In September 2014, a revised report was published by the Action 6 Working Group (September 2014 Draft).[5] The most significant change introduced by the document was arguably the statement that it was no longer considered necessary for states to adopt both a LOB provision and PPT. Although this “combined approach” was clearly judged ideal by the working group, it indicated that states should be given a degree of flexibility in the matter, and would be expected only to adhere to a “minimum standard” consisting of (1) making the changes suggested by the March 2014 Draft to the title and preamble of treaties, and (2) adopting either (a) a PPT or (b) a LOB provision, together with a new rule aimed at “conduit arrangements.” The new anti-conduit rule would apply when a resident of a treaty country received an amount in respect of which treaty benefits were claimed, if “all or substantially all” of the amount was paid “directly or indirectly” to a person who was not a resident of a contracting state, and one of the principal purposes of the transaction or series of transactions that resulted in the availability of treaty benefits was to obtain such benefits. Other important items included with the September 2014 Draft were draft text to be inserted in the OECD Commentary on the LOB provision and PPT, the addition of important features to the LOB provision, such as a derivative benefits clause, and a series of new treaty-based specific anti-avoidance rules.
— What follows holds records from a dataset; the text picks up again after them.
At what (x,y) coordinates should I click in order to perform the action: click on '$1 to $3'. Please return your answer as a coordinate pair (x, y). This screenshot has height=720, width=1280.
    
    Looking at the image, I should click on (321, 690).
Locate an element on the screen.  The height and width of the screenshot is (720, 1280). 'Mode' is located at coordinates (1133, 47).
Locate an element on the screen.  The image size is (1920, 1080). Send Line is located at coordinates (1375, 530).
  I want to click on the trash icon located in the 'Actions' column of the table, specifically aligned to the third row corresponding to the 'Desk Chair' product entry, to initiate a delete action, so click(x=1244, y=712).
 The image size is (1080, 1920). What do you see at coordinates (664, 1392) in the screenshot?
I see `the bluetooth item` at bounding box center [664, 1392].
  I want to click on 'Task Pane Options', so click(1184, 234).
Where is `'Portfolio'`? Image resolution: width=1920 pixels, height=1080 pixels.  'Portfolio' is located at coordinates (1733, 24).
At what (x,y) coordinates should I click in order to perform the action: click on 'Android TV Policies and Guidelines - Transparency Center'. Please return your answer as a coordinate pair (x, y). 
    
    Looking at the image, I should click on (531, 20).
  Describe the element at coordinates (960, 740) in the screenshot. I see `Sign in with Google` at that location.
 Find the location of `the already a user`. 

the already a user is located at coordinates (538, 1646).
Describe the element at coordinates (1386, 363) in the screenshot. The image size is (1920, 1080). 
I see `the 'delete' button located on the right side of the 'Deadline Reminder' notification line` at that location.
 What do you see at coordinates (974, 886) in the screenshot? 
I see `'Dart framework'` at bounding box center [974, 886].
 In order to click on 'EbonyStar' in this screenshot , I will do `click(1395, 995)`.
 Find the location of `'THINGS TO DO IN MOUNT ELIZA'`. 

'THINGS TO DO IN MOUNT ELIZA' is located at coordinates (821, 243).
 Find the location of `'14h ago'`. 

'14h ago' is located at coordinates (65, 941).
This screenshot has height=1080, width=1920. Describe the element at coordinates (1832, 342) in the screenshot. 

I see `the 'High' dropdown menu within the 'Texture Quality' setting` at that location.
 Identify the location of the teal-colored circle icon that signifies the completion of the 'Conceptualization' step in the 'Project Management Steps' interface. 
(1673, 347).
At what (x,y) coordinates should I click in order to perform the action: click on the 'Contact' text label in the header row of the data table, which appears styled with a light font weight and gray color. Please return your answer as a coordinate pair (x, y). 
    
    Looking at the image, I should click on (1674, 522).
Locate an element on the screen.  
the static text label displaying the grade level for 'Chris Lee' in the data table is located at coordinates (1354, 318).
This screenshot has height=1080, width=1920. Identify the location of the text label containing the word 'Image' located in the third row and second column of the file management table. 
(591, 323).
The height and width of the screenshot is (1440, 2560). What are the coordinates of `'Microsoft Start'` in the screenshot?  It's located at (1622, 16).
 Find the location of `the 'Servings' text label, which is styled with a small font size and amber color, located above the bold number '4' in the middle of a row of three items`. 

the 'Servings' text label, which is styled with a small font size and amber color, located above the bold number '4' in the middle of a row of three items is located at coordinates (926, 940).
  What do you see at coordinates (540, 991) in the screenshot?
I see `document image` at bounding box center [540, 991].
In November 2014, the Action 6 working group released a document containing a list of 20 issues associated with the September 2014 Draft that remained to be addressed, and it invited comments from members of the tax community.[6] A response to these comments and discussion of the 20 issues was provided in a report released by the group in May 2015 (May 2015 Draft).[7] The May 2015 Draft is considerably shorter than the September 2015 Draft. The most significant change introduced by the document relates to the LOB provision. Rather than providing a model LOB provision, the document proposes that the OECD model treaty contain only a “skeleton.” It then suggests that the OECD Commentary provide alternative formulations that states may adopt according to their particular circumstances. The text of a “simplified” LOB is provided in the May 2015 Draft, for example, as an option for countries that have adopted a PPT and will consequently not need to rely as much on an LOB. Other smaller changes have also been proposed, including, most notably, the possibility of having states establish special committees (analogous to the Canadian GAAR committee) charged with approving the application of the PPT prior to the issuance of any assessment. Finally, the May 2015 Draft also introduces changes to the anti-conduit rule previously described in the September 2014 Draft. Rather than providing proposed text for the rule, it suggested that states be left to craft the rule as they see fit. To guide them, however, the May 2015 Draft contains a series of examples of situations that should or should not be caught by the anti-conduit provision that the Action 6 working group proposed to include in the OECD Commentary (most concerned “back-to-back” payments involving third-party intermediaries of the type covered by subsection 18(6.1) and 212(3.1)-(3.3) of the Income Tax Act (Canada)).

Conclusion

Finance’s decision to wait for the work of the OECD to be completed before adopting any definitive strategy regarding treaty shopping is to be welcomed. The result of that decision, however, is that it is even more important for tax practitioners to be aware of the status of the Action 6 working group’s draft recommendations. Indeed, tax practitioners may be advising clients on the establishment of structures that will be subject to the rules adopted in accordance with such recommendations. Hopes for a lengthy implementation process may be misplaced because negotiations are underway on the adoption of a multilateral instrument designed to permit the recommendations stemming from the BEPS initiative to be implemented in as many treaties as possible, as quickly as possible (this process is the subject of its own BEPS action item – Action 15). It remains to be seen whether Canada and the countries typically implicated in treaty-shopping strategies will sign any such instrument.